- Dates active: July 1964–1979
- Active regions: / Rhodesia (now Zimbabwe)
- Status: Defunct
- Size: ~400 American volunteers

= American volunteers in the Rhodesian Bush War =

There were a number of American volunteers in the Rhodesian Bush War who fought with the Rhodesian Security Forces. These men were nick-named the Crippled Eagles by author Robin Moore, who offered a house in Salisbury as a meeting place for the Americans who served in all units of the security forces, but never had their own unit. The name "Crippled Eagle" and their badge was meant to symbolise what they considered their abandonment by the US government. Robin Moore and Barbara Fuca tried to publish a book with the same title, but because of the political controversy the book was refused by publishers and appeared only in 1991, when it was published as The White Tribe.

==Background==

One of the reasons for many of the American citizens who joined the Crippled Eagles was the Soldier of Fortune reports about both the Rhodesian Bush War and the means of entry into the Rhodesian Army. From 1976 to 1980 almost every issue contained one or more articles about the ongoing conflict. The first issue of the magazine in 1975 actually contained two such articles, prompting some Americans to travel to Rhodesia. After 1980, their attention turned to Angola, Soweto and other hotspots around the world.

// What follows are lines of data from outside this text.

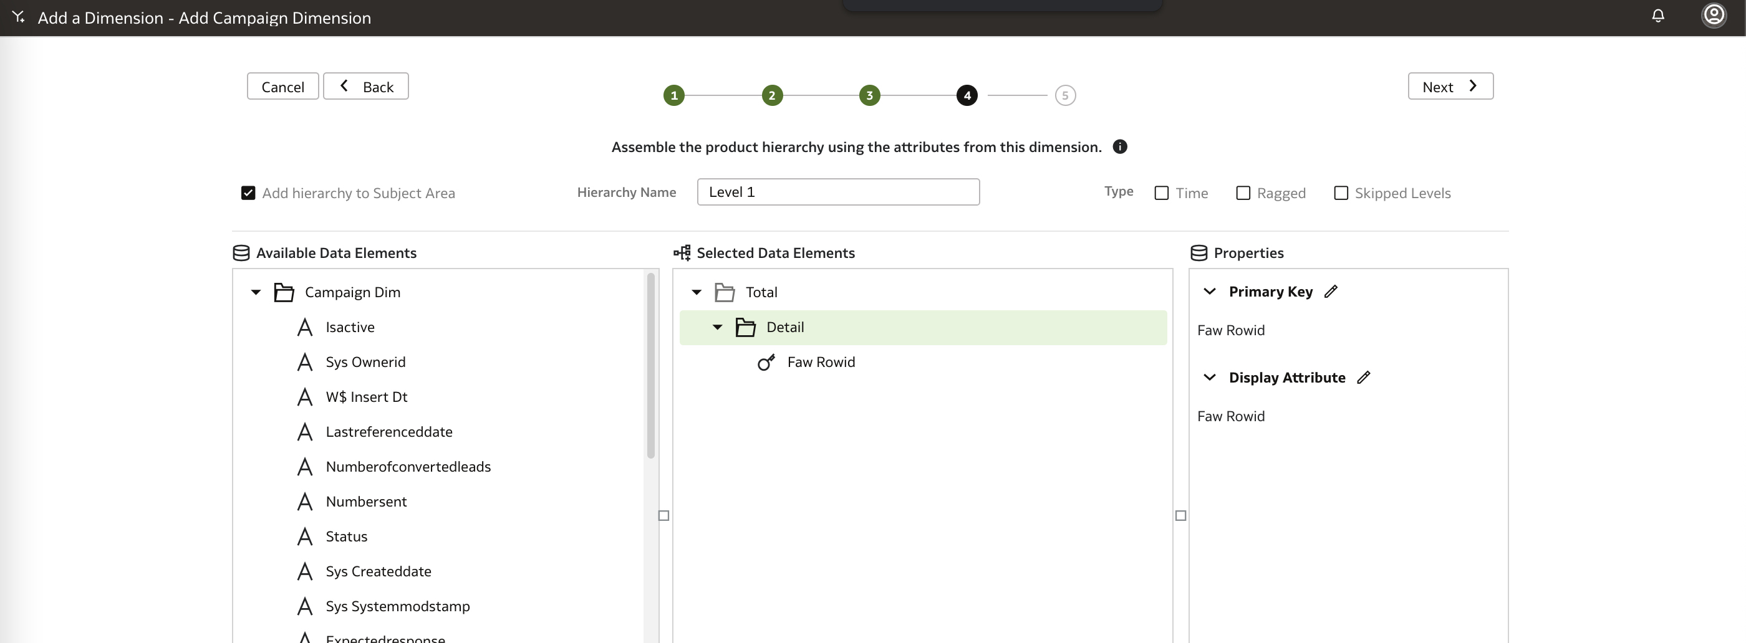
Task: Go to wizard step 3
Action: tap(869, 96)
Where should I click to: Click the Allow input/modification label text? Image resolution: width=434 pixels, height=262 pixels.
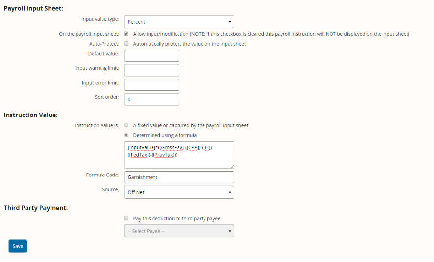161,34
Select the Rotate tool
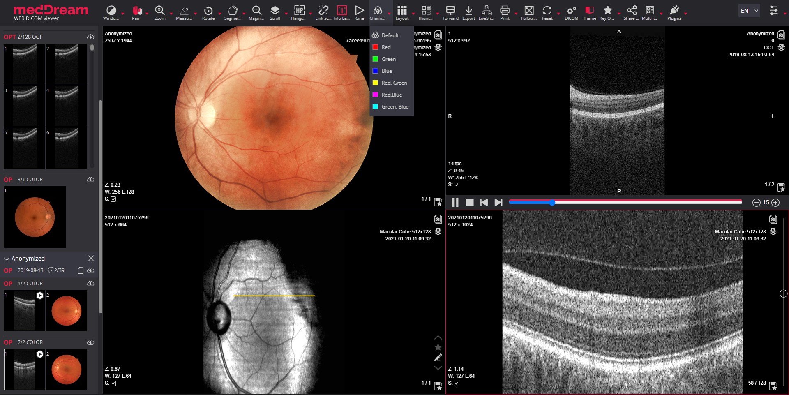 click(208, 12)
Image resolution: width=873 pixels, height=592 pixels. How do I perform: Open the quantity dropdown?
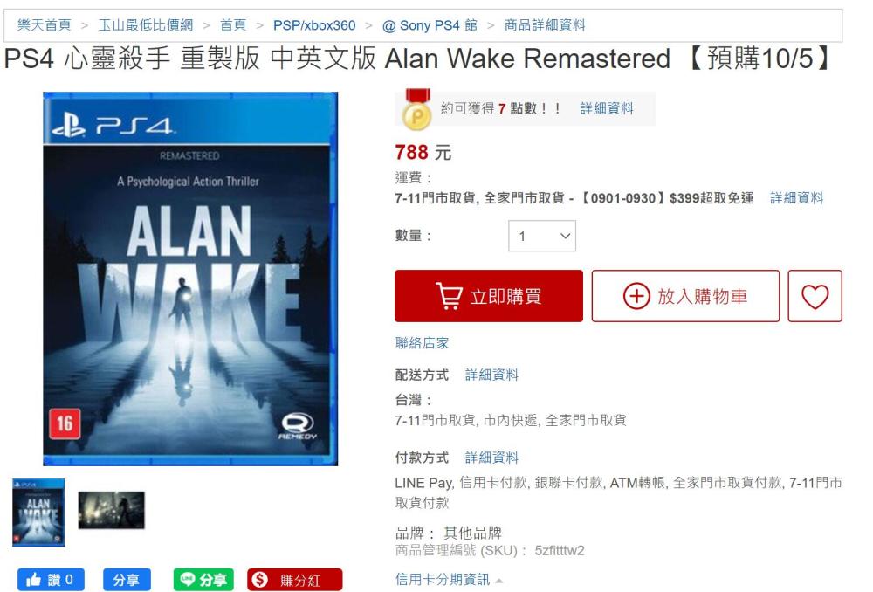542,236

Approximately 400 Americans, some with previous combat experience in Vietnam and other theatres, others with none, volunteered to fight in the Rhodesian Security Forces during the Rhodesian Bush War as ordinary soldiers, earning a pay packet in local currency equal to that of a Rhodesian regular, under the same conditions of service. The Americans suffered seven combat fatalities and many others were wounded in combat, some maimed for life. Five served in Rhodesia's most prestigious unit, the Selous Scouts.

The United States' Neutrality Act prohibits American citizens from enlisting with foreign militaries or working as mercenaries for other governments. Despite this, the United States government did little to slow the flow of volunteers to Rhodesia. There is evidence that the Departments of Justice and State tacitly encouraged Americans to volunteer for Rhodesia as part of efforts to prevent the country's collapse prior to a negotiated solution to the war. The Carter Administration considered taking steps to stop Americans serving with Rhodesia, but this did not result in any policy changes. The activities of Americans in Rhodesia were widely publicised in the United States, leading to protests.

Many of the American volunteers wrongly believed that their government opposed their presence in the country, with articles in Soldier of Fortune and works by Robin Moore also claiming this. In 1976 Moore established what he called the "Unofficial US Embassy" in Salisbury, and began hosting events for the American volunteers as well as doctoral students. He encouraged the volunteers to call themselves 'Crippled Eagles' due to the perception that they were being harassed, or could be harassed, by their government. He also sold t-shirts, sew-on patches and other merchandise using the 'Crippled Eagle' motif and wrote a book that argued that Rhodesia was not racist which included profiles of foreign volunteers.

In 1975, American volunteers Craig Acheson and Joe Belisario were arrested in Botswana, while doing a job for the Rhodesian Security Forces. Both men were leaders in the fanatically anti-communist group known as Veterans and Volunteers for Vietnam, an organization which vowed to keep sending Americans to keep fighting in the Vietnam War after the withdrawal of American forces. Acheson and Belisario were both convicted of firearm charges and each sentenced to six months in prison.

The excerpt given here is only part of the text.